Could you update the rows from the line containing "Where should I click to: Open" through the end of the rows, both included, replacing "Reload" with "Refresh" and leaving everything else unchanged?
— START MATERIAL PROVIDED —
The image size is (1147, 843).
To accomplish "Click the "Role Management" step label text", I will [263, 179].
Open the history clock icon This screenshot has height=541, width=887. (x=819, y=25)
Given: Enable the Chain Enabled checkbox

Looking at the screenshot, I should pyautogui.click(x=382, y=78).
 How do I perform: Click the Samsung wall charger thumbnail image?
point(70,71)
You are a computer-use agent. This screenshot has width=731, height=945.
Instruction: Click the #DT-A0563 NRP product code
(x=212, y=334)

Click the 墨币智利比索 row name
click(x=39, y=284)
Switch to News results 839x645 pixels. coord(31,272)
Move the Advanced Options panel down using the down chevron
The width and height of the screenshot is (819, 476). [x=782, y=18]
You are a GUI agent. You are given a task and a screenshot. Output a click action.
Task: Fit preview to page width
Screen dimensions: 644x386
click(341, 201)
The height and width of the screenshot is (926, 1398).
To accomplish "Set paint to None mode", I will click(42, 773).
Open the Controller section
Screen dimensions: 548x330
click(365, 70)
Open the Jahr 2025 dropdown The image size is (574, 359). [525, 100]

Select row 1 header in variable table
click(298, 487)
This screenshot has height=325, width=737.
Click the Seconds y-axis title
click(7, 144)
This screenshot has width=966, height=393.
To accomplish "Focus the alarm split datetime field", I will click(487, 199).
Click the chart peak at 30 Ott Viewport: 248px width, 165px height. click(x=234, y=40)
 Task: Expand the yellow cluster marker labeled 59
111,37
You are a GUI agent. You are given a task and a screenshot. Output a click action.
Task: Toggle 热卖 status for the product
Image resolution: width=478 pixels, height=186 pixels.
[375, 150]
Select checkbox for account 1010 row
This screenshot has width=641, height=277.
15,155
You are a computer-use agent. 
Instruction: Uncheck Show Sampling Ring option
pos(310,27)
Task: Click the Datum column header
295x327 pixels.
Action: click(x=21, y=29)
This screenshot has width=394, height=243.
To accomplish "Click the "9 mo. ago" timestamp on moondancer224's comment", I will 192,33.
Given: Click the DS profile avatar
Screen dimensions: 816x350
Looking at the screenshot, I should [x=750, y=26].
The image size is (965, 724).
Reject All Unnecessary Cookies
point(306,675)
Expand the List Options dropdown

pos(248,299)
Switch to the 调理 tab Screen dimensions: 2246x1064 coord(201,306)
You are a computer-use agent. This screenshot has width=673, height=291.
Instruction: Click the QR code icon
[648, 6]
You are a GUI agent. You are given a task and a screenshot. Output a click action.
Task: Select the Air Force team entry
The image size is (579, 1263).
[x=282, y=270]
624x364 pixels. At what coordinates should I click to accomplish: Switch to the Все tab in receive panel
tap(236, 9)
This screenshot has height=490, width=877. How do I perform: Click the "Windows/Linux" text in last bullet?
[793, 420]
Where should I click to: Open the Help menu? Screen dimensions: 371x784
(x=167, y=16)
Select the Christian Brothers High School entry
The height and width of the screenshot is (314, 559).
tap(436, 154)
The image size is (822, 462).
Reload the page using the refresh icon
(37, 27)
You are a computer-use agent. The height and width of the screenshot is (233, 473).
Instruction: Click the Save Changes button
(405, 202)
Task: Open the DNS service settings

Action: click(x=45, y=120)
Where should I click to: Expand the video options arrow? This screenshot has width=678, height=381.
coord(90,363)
— END MATERIAL PROVIDED —
SOLUTION TO THIS EXERCISE:
Where should I click to: Open the Help menu? Screen dimensions: 371x784
(x=167, y=16)
Select the Christian Brothers High School entry
The height and width of the screenshot is (314, 559).
tap(436, 154)
The image size is (822, 462).
Refresh the page using the refresh icon
(37, 27)
You are a computer-use agent. The height and width of the screenshot is (233, 473).
Instruction: Click the Save Changes button
(405, 202)
Task: Open the DNS service settings

Action: click(x=45, y=120)
Where should I click to: Expand the video options arrow? This screenshot has width=678, height=381.
coord(90,363)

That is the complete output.